How Your Brain Affects Your Sight
There is a group of sea gypsies off the Burmese archipelago. They live half of their lives on boats and they often dive into the sea for food and pearls.
The interesting thing about these people is that they often dive up to 75 feet deep without any diving equipment. This feat would be impossible for most us. For one, light rays are augmented so deep in water, such that they don’t land of the right place in the retina.
But these sea gypsies were able to see so deep in water. How did they do it? They subconsciously constrict their pupils. Now, for normal people like us, our pupils expand in deep water (just as in dark places)… and it has long been assumed by scientists that this reaction is reflexive and cannot be changed.
But just by diving repeatedly, these sea gypsies were able to change how their brain control their eyes.
Does the story of the sea gypsies sound familiar?
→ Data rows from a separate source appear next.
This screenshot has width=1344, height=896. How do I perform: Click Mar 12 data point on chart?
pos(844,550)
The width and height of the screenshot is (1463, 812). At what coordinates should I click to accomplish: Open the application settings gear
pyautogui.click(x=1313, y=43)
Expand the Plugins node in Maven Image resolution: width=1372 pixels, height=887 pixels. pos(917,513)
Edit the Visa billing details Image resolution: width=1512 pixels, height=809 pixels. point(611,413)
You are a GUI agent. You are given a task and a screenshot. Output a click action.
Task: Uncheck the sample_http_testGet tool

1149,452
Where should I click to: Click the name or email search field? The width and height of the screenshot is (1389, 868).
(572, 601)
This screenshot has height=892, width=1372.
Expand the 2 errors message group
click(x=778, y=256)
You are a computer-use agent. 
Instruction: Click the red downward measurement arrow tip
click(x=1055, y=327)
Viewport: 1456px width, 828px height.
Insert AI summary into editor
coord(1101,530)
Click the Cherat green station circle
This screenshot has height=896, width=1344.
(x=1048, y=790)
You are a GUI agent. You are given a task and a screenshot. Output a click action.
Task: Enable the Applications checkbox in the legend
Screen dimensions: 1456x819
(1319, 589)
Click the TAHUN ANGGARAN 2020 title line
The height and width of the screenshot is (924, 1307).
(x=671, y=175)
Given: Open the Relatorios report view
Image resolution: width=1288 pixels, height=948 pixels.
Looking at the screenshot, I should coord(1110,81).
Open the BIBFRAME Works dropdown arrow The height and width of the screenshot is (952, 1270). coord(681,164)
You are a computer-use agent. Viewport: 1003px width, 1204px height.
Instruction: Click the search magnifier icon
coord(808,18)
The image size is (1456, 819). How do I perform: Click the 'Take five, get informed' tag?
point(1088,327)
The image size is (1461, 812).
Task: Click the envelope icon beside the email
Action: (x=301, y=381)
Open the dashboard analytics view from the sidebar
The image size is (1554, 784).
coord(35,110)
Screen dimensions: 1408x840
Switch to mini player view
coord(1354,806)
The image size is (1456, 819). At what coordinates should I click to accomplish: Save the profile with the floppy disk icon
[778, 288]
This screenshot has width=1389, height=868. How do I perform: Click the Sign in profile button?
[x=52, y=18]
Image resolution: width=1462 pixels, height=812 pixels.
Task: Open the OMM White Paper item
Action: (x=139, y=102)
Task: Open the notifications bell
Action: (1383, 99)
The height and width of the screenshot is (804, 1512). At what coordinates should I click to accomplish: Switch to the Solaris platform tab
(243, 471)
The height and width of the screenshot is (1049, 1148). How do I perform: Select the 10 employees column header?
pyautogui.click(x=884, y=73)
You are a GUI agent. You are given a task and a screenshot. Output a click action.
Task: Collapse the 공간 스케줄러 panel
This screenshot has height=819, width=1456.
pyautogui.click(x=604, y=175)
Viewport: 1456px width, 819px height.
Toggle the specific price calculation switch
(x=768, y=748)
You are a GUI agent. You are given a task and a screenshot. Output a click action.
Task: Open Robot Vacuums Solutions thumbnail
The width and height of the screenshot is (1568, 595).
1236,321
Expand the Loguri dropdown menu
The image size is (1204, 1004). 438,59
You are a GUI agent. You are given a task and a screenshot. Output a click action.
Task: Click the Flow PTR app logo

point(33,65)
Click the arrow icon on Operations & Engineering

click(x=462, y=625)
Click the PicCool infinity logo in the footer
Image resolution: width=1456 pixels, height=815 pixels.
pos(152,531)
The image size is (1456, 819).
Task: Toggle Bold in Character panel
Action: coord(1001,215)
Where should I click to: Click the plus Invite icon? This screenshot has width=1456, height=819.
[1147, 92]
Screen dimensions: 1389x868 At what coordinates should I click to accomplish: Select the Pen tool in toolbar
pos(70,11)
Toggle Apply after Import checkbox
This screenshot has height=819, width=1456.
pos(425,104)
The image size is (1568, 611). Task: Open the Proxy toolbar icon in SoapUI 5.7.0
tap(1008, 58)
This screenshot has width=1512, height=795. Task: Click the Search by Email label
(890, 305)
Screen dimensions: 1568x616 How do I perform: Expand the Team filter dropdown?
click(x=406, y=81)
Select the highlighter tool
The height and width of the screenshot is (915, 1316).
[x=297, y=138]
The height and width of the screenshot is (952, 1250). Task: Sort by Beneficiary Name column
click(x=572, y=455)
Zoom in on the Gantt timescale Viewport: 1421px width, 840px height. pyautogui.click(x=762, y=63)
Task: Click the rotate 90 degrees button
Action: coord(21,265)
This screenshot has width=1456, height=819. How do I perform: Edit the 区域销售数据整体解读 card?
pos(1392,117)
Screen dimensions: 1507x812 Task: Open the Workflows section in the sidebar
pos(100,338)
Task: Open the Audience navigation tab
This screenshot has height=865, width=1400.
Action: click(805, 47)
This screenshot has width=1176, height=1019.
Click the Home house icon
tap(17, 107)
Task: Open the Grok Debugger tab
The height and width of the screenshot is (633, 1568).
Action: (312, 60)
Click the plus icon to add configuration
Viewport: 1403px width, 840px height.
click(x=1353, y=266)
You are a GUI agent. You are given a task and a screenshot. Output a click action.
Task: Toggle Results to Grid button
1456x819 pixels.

Can you change the wirings of you brain to see clearly again? If so, would continuous practice achieve that outcome? I believe so. Much of the process involved in “seeing” goes on in your brain, not in your eyes.
And if your brain can send the signal to your eyes to relax their muscles, instead of to tense, then perhaps you’ll not have a problem with myopia. This is why “eye exercises” that claims to “strengthen” eye muscles is pure bull. Eye exercises are meant to allow your brain to learn the right way to see. Their purpose is to train your brain the way the sea gypsies trained theirs.